DreamSculpt

Dream Scrupt

Inspiration

Our dreams are not static images or linear videos; they are interactive, spatial, and inherently unstable memories. Most current generative AI tools stop at text-to-image or text-to-video, failing to capture the fluid nature of how we dream. In Dream Sculpt, we wanted to, making use of Gemini 3, creating a medium where the user doesn’t just watch a dream, but shapes it and experiences it.

What it does

Dream Sculpting is a web-based immersive experience that transforms a user’s dream description into an explorable 3D world.

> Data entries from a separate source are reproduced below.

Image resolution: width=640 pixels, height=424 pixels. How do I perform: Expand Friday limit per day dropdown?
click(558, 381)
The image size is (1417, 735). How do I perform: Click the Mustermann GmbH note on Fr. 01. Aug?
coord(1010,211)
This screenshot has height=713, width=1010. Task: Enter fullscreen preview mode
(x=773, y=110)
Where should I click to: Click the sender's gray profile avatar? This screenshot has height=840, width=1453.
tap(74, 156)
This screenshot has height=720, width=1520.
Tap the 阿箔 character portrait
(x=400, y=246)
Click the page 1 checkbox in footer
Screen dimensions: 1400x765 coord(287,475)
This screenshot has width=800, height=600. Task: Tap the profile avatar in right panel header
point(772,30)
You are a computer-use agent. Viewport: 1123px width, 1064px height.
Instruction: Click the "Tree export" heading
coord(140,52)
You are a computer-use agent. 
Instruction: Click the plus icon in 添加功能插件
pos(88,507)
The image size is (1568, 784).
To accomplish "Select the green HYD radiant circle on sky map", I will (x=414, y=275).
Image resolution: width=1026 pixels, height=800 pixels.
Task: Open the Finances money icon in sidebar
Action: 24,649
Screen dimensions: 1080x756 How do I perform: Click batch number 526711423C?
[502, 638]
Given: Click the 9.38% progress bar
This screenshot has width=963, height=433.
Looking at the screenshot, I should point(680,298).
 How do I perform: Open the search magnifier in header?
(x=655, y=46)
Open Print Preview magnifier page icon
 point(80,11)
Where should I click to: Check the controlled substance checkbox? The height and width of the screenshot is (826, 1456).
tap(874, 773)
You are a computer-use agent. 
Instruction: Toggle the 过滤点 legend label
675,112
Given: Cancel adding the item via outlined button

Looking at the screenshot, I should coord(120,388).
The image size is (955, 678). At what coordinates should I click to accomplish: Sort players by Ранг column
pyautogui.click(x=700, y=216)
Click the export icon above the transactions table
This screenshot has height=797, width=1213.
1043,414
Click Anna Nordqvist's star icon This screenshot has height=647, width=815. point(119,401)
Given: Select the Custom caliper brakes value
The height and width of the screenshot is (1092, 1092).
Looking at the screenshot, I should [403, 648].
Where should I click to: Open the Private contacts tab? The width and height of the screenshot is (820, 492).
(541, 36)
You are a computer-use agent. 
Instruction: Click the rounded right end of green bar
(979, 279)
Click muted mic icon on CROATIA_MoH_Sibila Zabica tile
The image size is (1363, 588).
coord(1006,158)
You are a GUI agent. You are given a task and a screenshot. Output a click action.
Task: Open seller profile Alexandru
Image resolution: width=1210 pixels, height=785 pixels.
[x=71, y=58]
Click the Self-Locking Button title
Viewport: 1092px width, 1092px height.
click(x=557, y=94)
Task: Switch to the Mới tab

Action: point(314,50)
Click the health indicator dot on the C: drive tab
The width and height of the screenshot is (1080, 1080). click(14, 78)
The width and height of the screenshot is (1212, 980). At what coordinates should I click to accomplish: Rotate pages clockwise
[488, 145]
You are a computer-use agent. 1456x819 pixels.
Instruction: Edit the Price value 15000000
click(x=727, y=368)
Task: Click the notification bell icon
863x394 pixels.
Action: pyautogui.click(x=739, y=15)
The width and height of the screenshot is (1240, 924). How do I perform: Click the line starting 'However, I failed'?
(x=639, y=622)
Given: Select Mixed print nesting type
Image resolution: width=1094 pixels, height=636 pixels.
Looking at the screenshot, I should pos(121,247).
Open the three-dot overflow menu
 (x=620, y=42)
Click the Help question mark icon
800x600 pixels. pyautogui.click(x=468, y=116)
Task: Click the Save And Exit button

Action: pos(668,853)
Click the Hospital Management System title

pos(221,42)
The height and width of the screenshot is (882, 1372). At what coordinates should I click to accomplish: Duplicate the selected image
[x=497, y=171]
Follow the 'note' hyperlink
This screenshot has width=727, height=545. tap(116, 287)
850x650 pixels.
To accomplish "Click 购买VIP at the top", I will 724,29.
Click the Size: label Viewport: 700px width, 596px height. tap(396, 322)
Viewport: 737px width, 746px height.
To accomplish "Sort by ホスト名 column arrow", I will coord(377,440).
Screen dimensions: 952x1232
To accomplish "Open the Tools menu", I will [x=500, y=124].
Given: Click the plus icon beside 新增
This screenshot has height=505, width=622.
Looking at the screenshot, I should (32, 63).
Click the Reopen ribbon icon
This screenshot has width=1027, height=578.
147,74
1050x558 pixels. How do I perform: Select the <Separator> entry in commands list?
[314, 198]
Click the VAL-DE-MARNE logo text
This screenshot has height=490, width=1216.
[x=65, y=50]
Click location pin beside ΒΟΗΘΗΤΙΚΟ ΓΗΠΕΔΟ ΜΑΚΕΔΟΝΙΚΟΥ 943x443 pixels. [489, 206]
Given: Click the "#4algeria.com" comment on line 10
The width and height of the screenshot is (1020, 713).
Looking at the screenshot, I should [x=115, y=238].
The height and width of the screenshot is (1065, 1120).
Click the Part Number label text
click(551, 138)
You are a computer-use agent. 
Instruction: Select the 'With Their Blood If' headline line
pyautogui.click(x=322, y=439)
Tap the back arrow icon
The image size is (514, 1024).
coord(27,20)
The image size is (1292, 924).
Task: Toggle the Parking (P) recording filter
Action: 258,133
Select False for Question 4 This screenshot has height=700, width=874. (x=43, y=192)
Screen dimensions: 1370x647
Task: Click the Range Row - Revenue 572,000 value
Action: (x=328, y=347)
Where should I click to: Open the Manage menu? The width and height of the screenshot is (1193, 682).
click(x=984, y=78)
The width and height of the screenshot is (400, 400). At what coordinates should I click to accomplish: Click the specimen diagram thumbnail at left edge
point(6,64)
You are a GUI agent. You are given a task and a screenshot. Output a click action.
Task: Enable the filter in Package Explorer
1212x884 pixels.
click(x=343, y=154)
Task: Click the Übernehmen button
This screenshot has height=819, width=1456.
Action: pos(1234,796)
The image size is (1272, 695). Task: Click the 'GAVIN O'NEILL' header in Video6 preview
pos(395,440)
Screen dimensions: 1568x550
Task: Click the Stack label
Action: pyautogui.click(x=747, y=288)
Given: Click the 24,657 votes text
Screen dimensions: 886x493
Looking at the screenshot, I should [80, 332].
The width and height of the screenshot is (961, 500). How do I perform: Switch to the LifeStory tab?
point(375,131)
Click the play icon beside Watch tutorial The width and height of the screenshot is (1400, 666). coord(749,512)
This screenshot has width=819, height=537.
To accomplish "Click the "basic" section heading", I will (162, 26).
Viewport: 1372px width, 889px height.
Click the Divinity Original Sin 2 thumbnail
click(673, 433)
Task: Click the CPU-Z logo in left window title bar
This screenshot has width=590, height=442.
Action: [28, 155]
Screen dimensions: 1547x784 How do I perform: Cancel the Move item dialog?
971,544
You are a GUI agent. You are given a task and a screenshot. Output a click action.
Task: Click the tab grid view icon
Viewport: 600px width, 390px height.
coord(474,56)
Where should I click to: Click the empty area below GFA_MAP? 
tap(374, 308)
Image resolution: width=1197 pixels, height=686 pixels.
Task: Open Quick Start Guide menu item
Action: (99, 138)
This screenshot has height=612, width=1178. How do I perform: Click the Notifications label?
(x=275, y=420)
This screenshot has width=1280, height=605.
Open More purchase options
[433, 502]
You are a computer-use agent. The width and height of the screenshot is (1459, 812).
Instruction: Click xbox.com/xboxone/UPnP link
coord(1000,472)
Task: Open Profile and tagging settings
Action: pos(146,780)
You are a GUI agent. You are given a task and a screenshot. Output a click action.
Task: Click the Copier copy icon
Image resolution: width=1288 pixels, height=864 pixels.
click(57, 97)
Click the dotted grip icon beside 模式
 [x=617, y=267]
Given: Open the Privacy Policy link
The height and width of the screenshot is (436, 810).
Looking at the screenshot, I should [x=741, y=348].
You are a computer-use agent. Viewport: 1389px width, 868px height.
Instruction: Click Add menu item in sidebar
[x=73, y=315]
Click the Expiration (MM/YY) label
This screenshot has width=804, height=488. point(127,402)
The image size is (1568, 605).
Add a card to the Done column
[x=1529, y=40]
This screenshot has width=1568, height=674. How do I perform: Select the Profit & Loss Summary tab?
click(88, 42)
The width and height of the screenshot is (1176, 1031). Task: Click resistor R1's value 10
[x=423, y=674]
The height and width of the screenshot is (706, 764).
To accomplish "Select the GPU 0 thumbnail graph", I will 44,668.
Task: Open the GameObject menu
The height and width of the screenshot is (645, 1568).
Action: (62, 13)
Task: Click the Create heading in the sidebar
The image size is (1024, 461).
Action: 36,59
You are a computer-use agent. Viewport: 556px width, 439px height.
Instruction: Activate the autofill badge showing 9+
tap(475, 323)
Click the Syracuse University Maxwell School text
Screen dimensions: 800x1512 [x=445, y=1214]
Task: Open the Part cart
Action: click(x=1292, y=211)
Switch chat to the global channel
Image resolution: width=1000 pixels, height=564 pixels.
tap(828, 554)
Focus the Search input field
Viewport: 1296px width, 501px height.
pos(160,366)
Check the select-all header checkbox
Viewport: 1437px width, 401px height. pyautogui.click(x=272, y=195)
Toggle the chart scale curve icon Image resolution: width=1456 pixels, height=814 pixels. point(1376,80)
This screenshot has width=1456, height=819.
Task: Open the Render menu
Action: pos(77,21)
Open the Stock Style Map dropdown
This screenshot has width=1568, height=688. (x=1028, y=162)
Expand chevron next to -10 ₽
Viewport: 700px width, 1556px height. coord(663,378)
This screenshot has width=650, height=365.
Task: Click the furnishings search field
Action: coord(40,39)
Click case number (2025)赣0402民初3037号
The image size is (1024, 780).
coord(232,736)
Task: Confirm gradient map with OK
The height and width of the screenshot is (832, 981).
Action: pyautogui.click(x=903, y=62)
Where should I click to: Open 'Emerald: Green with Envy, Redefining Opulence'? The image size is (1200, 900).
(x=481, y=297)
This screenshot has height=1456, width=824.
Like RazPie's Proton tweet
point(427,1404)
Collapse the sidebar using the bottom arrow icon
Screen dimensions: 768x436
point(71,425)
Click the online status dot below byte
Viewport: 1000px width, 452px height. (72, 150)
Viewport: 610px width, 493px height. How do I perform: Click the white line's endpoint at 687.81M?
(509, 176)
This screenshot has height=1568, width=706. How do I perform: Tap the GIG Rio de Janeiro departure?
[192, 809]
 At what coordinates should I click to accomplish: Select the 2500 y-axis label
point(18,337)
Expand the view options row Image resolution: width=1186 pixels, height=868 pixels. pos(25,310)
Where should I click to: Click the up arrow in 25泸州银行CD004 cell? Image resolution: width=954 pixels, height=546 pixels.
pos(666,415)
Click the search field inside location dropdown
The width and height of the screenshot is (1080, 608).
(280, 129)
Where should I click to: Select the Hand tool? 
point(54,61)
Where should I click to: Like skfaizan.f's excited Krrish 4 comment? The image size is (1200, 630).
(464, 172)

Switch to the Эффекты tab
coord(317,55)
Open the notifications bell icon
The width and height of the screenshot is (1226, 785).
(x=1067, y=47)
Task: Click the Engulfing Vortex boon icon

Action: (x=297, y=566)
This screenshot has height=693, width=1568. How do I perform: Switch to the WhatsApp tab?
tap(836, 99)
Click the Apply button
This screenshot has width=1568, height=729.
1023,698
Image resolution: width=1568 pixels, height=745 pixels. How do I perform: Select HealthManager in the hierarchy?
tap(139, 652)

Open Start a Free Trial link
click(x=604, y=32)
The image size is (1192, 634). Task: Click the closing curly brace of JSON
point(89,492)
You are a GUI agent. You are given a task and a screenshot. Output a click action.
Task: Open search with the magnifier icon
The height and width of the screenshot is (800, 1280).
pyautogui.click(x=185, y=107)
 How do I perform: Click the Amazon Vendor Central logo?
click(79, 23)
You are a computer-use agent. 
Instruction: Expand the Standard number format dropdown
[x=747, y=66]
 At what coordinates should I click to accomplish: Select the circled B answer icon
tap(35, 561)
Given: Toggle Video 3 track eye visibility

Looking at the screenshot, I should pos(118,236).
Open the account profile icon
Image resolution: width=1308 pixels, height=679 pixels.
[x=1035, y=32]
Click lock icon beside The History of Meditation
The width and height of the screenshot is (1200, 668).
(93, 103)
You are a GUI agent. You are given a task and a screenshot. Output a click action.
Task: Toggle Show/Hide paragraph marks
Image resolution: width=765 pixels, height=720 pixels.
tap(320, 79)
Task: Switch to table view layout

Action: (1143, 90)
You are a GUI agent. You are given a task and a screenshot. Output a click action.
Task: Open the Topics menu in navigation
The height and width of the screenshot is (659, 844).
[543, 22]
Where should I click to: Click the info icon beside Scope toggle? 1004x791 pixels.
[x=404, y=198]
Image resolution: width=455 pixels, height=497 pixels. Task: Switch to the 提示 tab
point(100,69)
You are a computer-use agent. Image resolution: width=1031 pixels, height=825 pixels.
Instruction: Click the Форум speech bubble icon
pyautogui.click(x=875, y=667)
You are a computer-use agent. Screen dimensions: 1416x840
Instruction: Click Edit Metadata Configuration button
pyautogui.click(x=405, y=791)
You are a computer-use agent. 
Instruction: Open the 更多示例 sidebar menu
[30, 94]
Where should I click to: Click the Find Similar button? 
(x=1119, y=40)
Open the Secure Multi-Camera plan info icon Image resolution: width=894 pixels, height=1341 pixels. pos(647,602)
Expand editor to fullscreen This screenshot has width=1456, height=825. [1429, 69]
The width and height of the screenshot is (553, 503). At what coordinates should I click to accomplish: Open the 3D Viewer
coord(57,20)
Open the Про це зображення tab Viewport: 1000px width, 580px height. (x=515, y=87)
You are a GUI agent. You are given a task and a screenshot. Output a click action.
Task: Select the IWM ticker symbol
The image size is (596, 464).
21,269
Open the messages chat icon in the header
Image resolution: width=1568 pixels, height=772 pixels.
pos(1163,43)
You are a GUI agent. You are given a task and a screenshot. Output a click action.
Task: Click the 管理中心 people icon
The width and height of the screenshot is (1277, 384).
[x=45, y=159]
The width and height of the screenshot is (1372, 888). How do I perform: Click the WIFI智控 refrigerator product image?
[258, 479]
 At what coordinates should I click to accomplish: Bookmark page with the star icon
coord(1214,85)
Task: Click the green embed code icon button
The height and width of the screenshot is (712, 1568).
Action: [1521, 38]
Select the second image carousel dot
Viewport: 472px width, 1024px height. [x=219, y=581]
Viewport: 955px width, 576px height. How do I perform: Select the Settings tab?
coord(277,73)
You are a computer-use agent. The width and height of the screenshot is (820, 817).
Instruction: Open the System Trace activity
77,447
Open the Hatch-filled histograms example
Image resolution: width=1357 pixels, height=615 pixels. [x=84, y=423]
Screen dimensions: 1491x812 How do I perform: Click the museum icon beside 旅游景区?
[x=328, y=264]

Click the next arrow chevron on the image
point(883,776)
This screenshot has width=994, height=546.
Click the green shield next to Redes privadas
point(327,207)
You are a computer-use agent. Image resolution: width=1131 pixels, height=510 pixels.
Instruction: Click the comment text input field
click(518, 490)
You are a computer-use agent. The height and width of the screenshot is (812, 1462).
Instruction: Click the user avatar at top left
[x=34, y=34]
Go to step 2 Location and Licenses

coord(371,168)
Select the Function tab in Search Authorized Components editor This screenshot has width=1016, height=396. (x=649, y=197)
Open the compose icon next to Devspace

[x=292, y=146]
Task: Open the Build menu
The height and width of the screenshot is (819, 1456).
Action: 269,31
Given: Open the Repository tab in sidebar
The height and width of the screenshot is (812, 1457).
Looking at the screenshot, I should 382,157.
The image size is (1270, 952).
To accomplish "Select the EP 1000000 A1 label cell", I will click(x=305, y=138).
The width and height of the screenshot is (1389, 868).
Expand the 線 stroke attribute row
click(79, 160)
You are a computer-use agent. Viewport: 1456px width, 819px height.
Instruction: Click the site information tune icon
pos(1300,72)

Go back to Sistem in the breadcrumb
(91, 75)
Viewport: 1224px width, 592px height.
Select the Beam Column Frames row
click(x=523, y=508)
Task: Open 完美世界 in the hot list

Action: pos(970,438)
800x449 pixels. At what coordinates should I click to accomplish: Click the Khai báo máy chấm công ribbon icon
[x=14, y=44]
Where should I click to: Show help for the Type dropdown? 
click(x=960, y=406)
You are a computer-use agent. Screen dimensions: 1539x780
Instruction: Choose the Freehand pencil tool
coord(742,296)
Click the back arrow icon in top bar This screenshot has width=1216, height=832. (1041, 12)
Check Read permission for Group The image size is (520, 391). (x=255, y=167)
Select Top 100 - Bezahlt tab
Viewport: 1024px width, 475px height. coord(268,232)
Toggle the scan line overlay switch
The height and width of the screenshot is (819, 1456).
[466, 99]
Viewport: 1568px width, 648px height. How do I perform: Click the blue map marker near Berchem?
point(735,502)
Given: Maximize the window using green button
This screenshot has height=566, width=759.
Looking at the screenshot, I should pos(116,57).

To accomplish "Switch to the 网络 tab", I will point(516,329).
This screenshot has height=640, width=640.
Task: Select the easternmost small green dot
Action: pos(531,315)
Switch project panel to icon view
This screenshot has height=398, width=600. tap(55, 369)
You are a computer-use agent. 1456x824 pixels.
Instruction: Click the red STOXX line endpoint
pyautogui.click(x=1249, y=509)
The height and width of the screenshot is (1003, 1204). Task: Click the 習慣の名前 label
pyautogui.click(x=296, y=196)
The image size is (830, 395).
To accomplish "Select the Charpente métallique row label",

Real-time Object Sculpting: The world is populated by the objects that was inputted to the scene. 3D models was transformed to point cloud and dynamically displayed into the scene. Users can revise their dream, and the world updates coherently.
Immersive Navigation: Users enter a first-person, navigable environment where objects assemble, flicker, and dissolve in point-cloud form as the user moves forward.
Gesture-Based Interaction: Using hand tracking, users can physically manipulate the dream—pinching to reposition objects or using two-hand distance to scale elements.

How we built it

Dream Sculpt has the following main components:

Gemini Service: Interfaces with Google Gemini AI to classify prompts, generate object files, parse scene descriptions, and generate sky/terrain textures.
3D Rendering Engine: Three.js-based 3D renderer that manages the scene, camera, objects, and visual effects.
Hand Tracking System: React hook that uses MediaPipe Hands to track hand gestures and landmarks from webcam video
Camera Action System : Manages gesture-to-action mappings and executes camera/object manipulations based on hand gestures.

Code Structure

Accomplishments that we're proud of

An automated pipeline for creating interactive 3D scene is created. This transform the generative AI's nature from "generative artifacts" to "interactive dream sculpture."
Aesthetically beautiful and interactively smooth scene creation.

Challenges we ran into

Spatial Reasoning: Translating vague natural language into precise 3D coordinates that feel "right" to a user was a significant hurdle.
Asset Scalability: Building a 3D world usually requires extensive manual labor. Automating the conversion of diverse assets into a unified point-cloud style required complex scripting and parameter tuning.
Maintaining Immersion during Updates: Ensuring the world could "regenerate" or update based on new prompts without breaking the user's sense of presence required careful management of the "dissolve and assemble" logic.

What we learned

We discovered that multimodal models like Gemini 3 are surprisingly adept at spatial planning and atmospheric consistency when provided with the right structured framework.